Monday, July 16, 2007

Profile vs GPO based logon scripts

Since Windows 2000 server and Active directory, there is 2 ways of running logon scripts for users, one profile-based "à la" NT, one GPO-based.

There is some pluses and some minuses to migrate your profile-based scripts to GPO-based scripts:

Advantages of Group Policy based scripts:

  1. The script runs hidden, so there is no chance for the user to terminate it before completion

  2. When you create a new user, you only have to put it in the right OU for the logon script to run
  3. You do not only have a logon script, but also logoff, startup and shutdown scripts.

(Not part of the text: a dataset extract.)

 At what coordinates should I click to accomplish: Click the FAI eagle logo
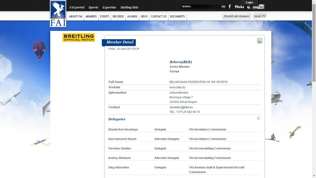[58, 14]
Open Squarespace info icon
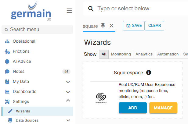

  4. One of these days, Microsoft will remove support for legacy i.e. profile-based scripts and you will be ready for that

Disavantages of Group Policy based scripts:

  1. If you want to have a script for a single or a few user(s) you have to create an OU just for them

  2. They are not available to not AD-aware clients

Where are these settings located ?

  • GPO-based scripts are in Active Directory Users and Computers aka ADUC, right-click on your domain or OU, Properties, Group Policy tab, Add a Group Policy Object or edit an existing one. Startup/shutdown scripts are under Computer Configuration, Windows Settings, Scripts and logon/logoff scripts are under User Configuration, Windows Settings, Scripts.
  • Profile-based scripts are in ADUC, right-click an user and select Properties, Profile tab and enter the script in the Logon script field. The script may be a batch file (.bat or .cmd) or an executable. It must reside in the NETLOGON share of your domain(s) controller(s).